17 marca 2009

śniadania ;)



Tato cwana bestia jest cokolwiek by nie mówić ;) Przyzwyczajony do śniadań z gazetą, herbatką, spokojnie przez kilkanaście minut. I tak to było dopóki Hanka nie zaczęła chodzić i nie zasmakowała w ludzkim dorosłym jedzeniu. Ostatnimi czasy dochodziły mnie odgłowy z kuchni jak tato walczył z Hanką co mu jedzenie z kanapek zdejmowała. Poczytać gazety nie dała. I tą gazetę też chciała. Po czasie niedługim zrywając się o poranku z łóżka zastaję widok nie byle jaki.
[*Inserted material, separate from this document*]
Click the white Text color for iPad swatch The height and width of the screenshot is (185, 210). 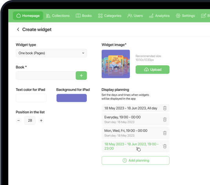(31, 98)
Hanka ma swoją wędlinkę. Swoją herbatkę. I swoją gazetę. I tak sielankowo upływa im wspólne śniadanie. I wilk syty i owca cała. Szczwany lis z tego Taty ;)




2 komentarze:

Tlingit pisze...

My tymczasem czytaniu przy jedzeniu mówimy - nie. Szczegóły u nas - zapraszamy :) /Mama i Lucy

Anonimowy pisze...

Ja całe życie czytam przy jedzeniu, może to i nie dobrze, grunt, że Hanka od małego ceni słowo pisane ;) Wielozadaniowość też ma po Tacie ;)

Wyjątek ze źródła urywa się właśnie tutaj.